Provided passage

Right now, it’s open for brunch at the weekends, 12-5pm, with imminent plans to open again for evening dining.

They offer the Manna Full English, £15, with homemade sausage, baked beans, hash browns and a tofu scramble with baked tomatoes, grilled mushrooms and toast.

On Sundays, there is a full Sunday roast.

I last visited in 2017. Back then, an owner described the place as “a neighbourhood restaurant that just happens to vegetarian” rather than part of a strident movement.

The interior has changed since then. The conservatory has gone but there are booths for al fresco dining.

There’s a small bar on the right, majoring on British wines and spirits, such as vintages from Denbies vineyard in Surrey and Jelley’s organic vodkas.

You can buy delicatessen items, too, such as seasonal fruit juices, pastries and jams.

I visited Manna for Sunday lunch with my children, who were greeted with bottles of freshly made strawberry lemonade.

We looked at the framed prints of animals on the walls, such as a fox or a pair of pigeons.

One frame showcases a range of a quotes from on the subject of veganism. My favourite was from Pino Caruso, an Italian actor: “People eat meat and think they will become as strong as an ox, forgetting that the ox eats grass.”

The menu at Manna changes with the seasons, as they work hard to source British produce.

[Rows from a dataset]
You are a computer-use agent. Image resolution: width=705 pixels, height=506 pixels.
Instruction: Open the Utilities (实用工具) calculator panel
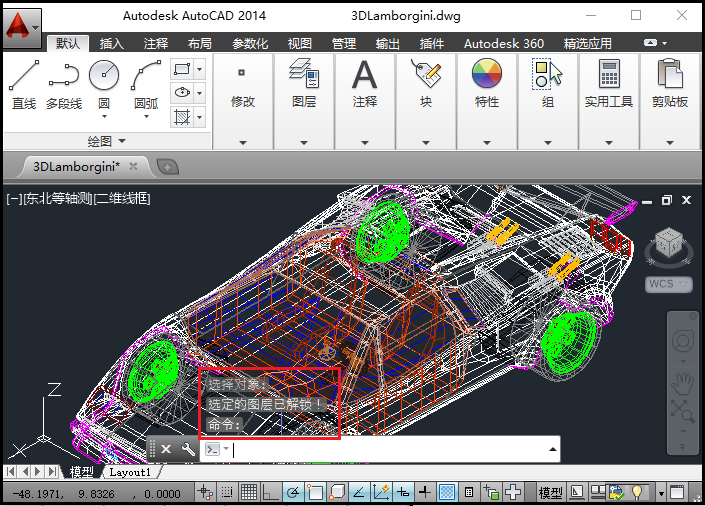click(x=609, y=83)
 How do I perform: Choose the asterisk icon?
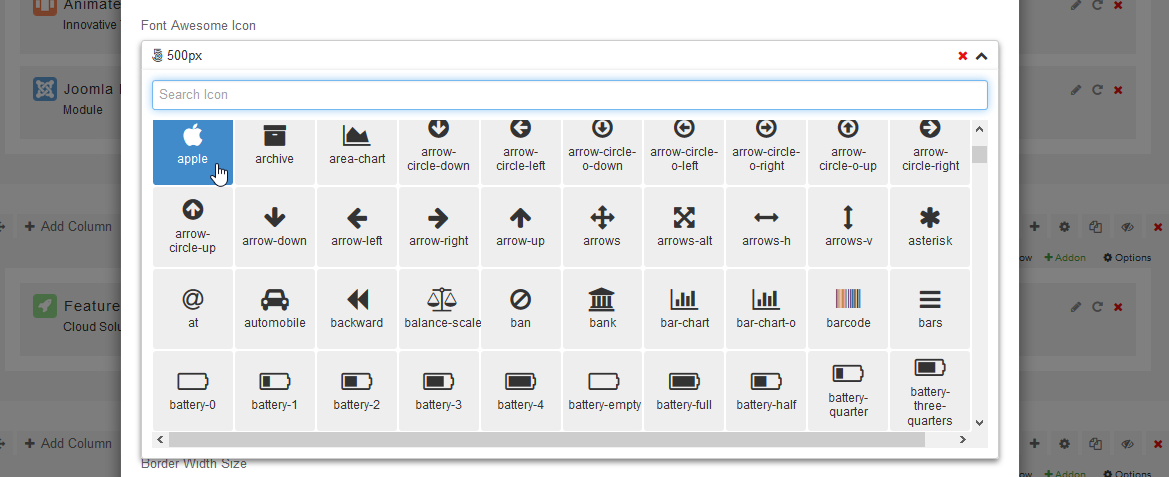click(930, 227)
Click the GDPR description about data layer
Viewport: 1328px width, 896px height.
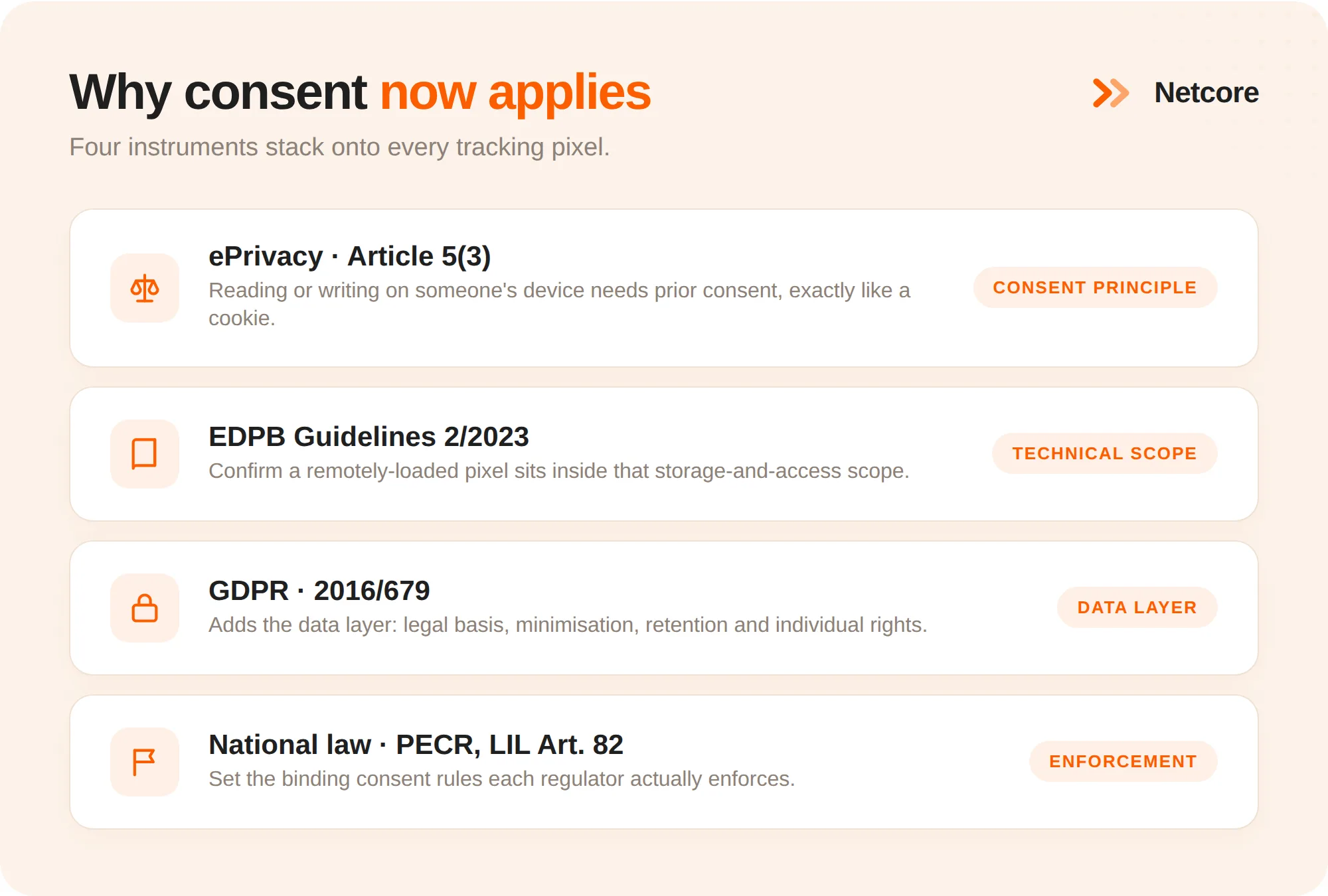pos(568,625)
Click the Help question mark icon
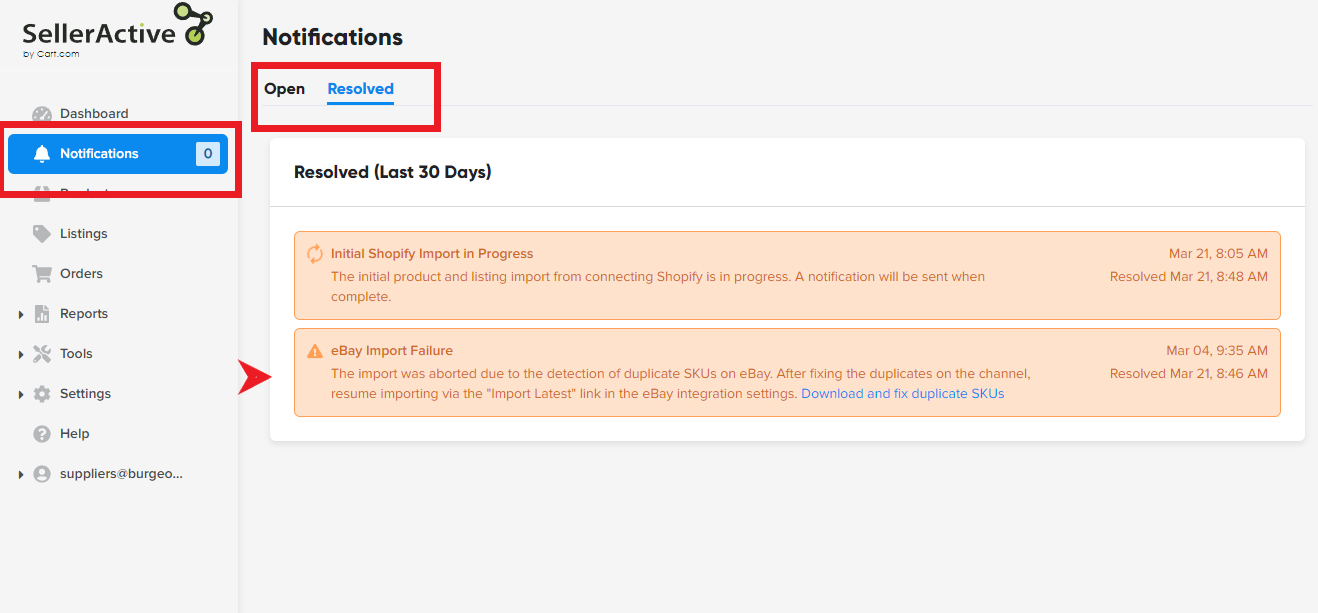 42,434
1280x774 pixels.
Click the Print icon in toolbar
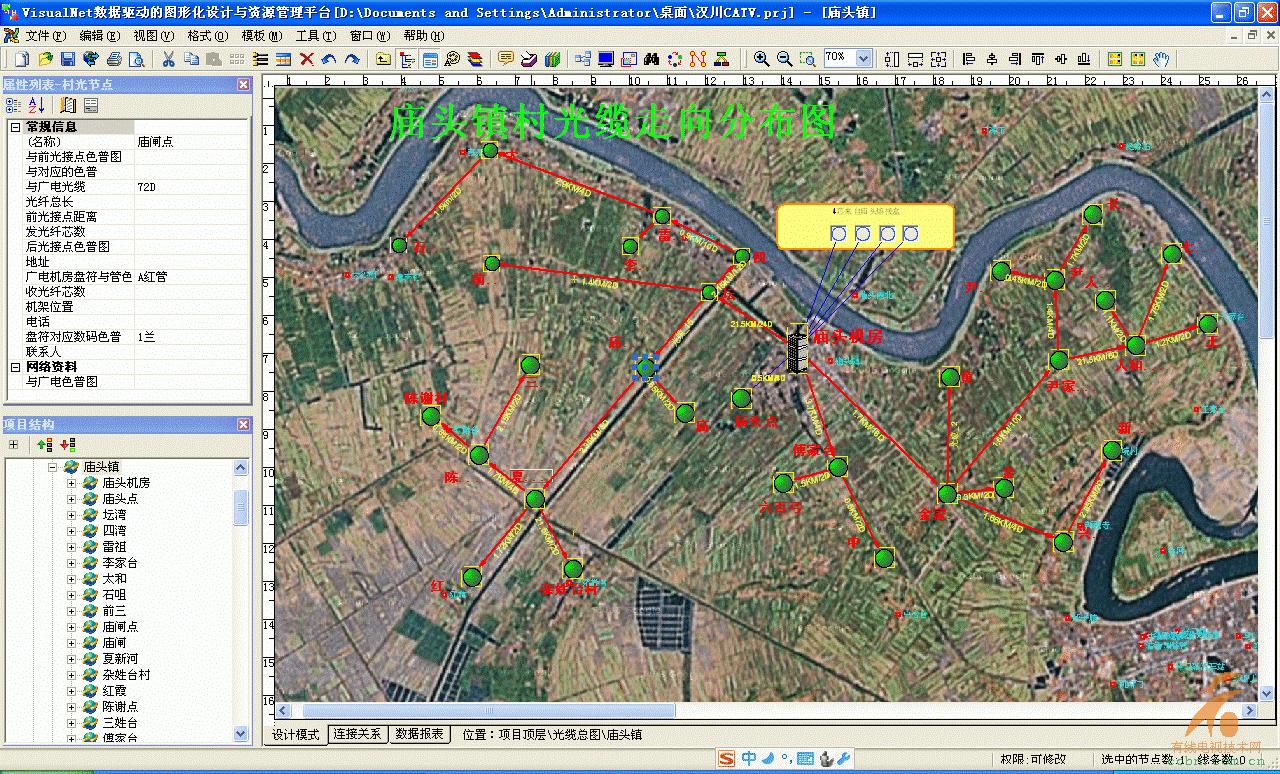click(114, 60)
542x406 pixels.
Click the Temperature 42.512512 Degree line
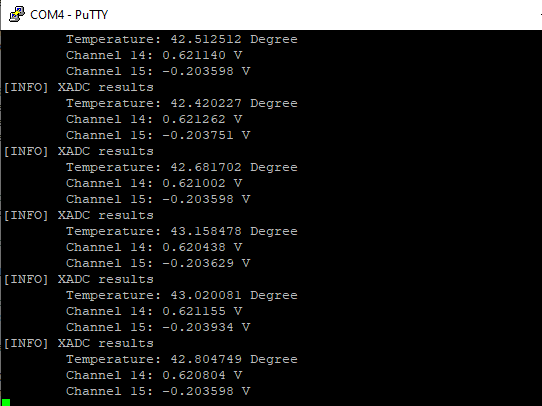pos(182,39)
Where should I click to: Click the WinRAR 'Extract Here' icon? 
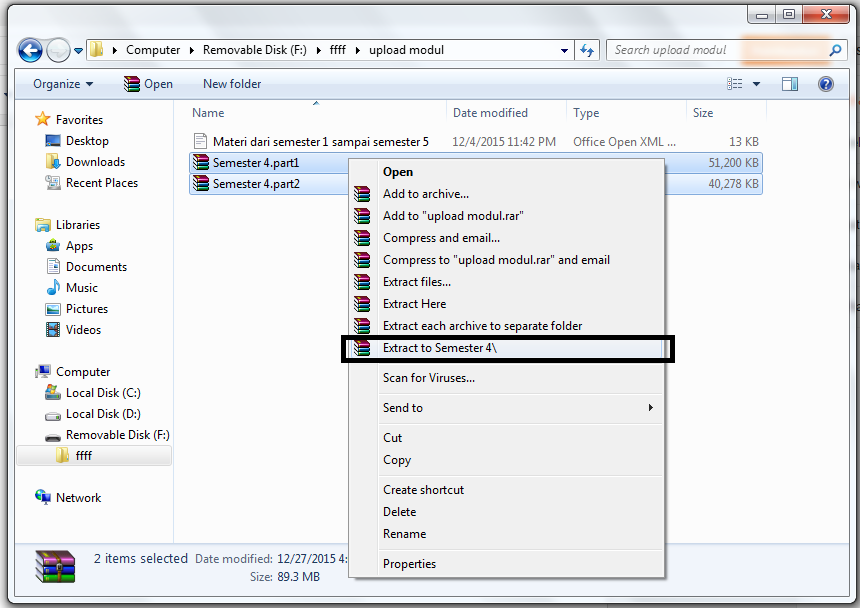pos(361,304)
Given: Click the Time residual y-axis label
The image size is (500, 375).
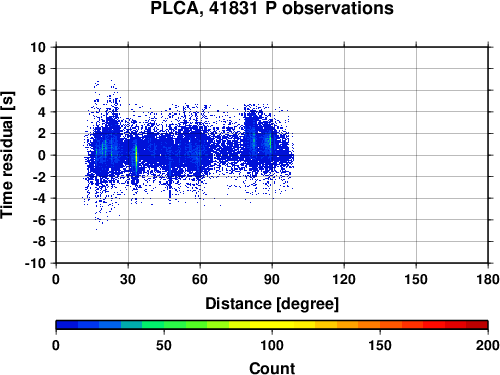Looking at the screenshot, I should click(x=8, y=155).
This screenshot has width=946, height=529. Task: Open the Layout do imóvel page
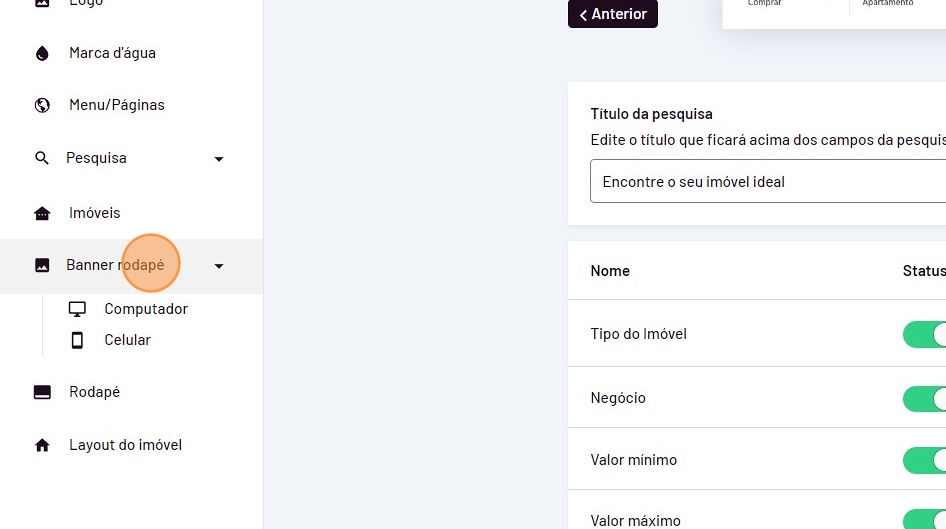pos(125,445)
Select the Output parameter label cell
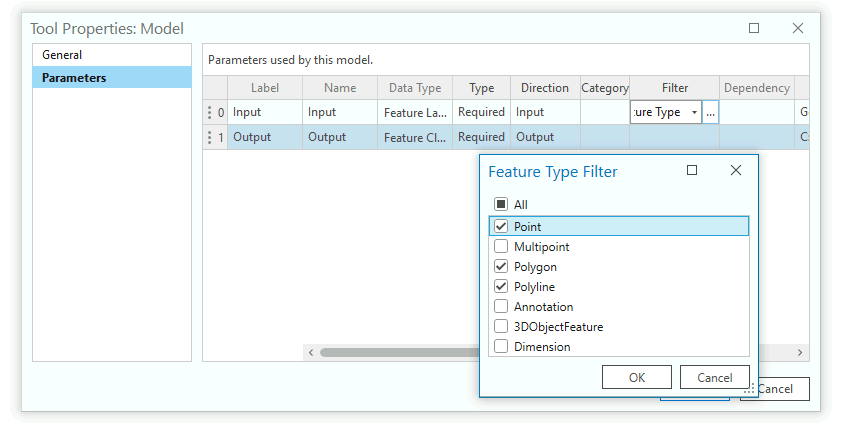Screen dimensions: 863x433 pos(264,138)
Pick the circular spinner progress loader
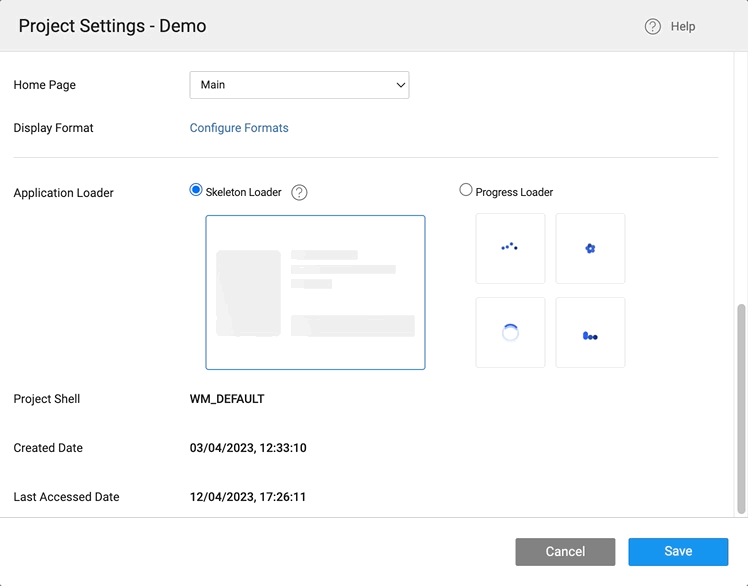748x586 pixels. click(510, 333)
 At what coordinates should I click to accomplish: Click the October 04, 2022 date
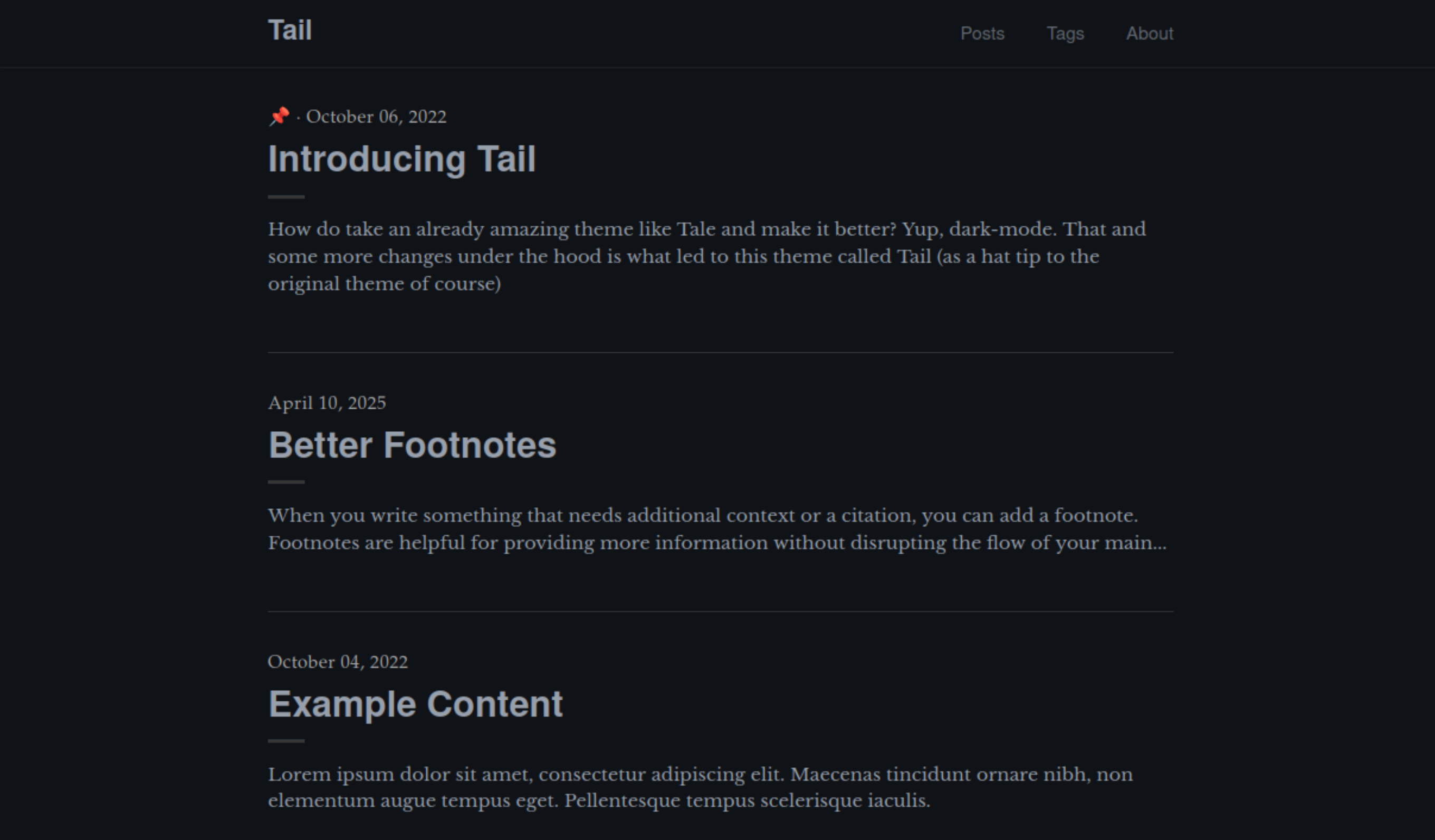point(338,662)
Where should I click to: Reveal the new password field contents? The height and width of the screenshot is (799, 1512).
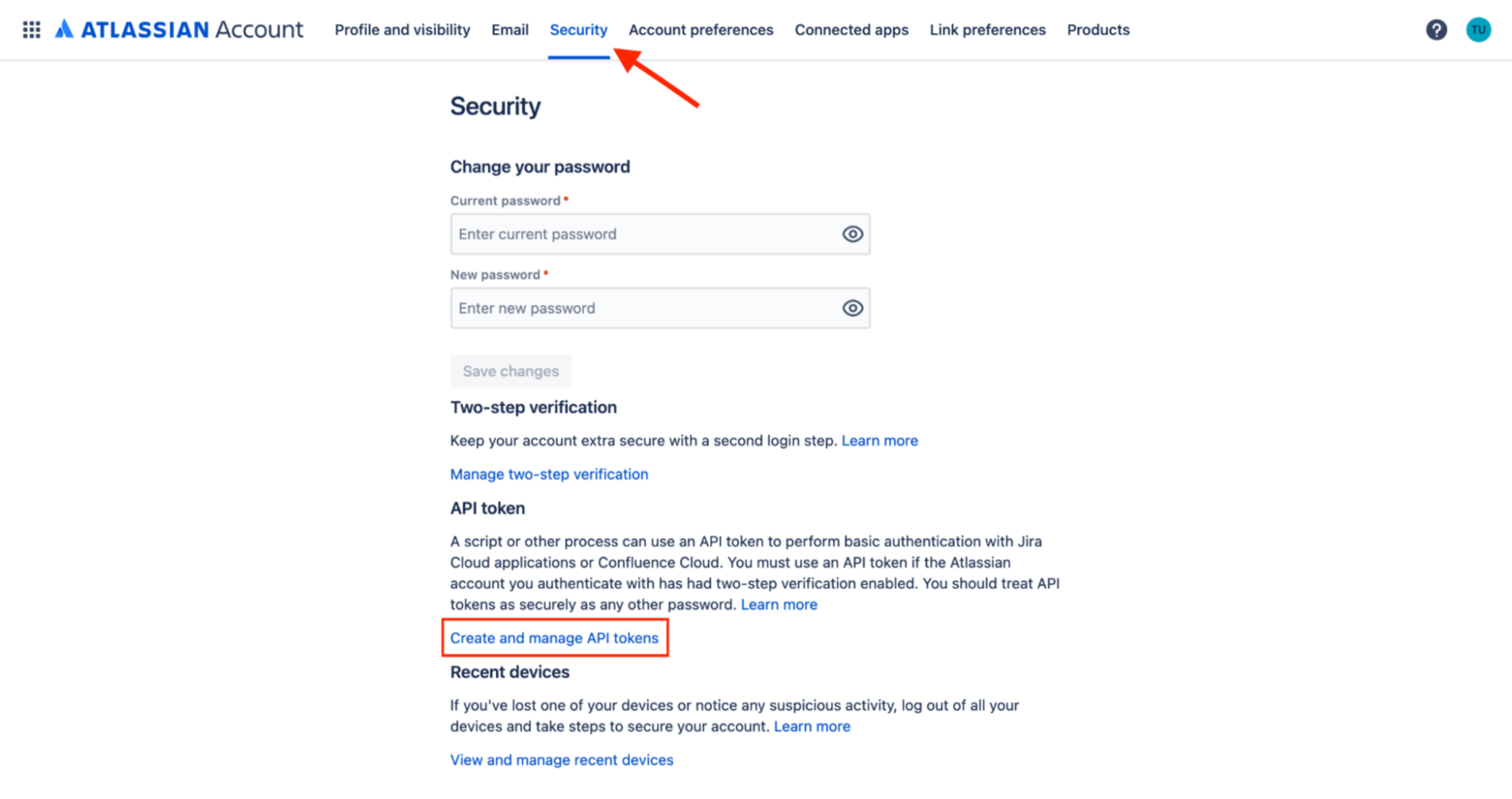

Problems to solve
• a. Answer these questions using the Manna review.
(i) What are the weekend brunch hours?
(ii) How much does the Manna Full English cost?
(iii) Which Surrey vineyard supplies wines for the bar?
• b. From the Manna review, extract the part that opens with the words containing "The interior has" and closes with "pastries and jams.".
• c. Continue the Manna restaurant review from where it stops.

Task-by-task answers
• a.
(i) 12-5pm
(ii) £15
(iii) Denbies vineyard

• b.
The interior has changed since then. The conservatory has gone but there are booths for al fresco dining.

There’s a small bar on the right, majoring on British wines and spirits, such as vintages from Denbies vineyard in Surrey and Jelley’s organic vodkas.

You can buy delicatessen items, too, such as seasonal fruit juices, pastries and jams.

• c.
We started with a flatbread with garlic and vegan pepperoni and the Tug Boat – skewers of tofu and polenta with a tangle of pan-fried red peppers and cabbage.

The Sunday roast, £19.80, is a generous serving. You get a Wellington of pastry encasing slices of seitan, a meat substitute made with wheat gluten.

There are roast potatoes, a Dauphinois, carrots, broccoli, a Yorkshire pudding and cauliflower cheese.

The slices of seitan can get a little dry, so definitely needs a splash of the mushroom gravy.

Our favourite dish was the Buddha Bowl, £12.60, an umami-rich broth with noodles, scrambled tofu and beansprouts.

For pudding, we shared homemade sorbets and a cherry crumble.

The cooking at Manna was robust rather than elegant. I felt the dishes were crying out for more fresh herbs and spices.

It is fantastic to see Manna back open once again – it is a slice of food history in north London.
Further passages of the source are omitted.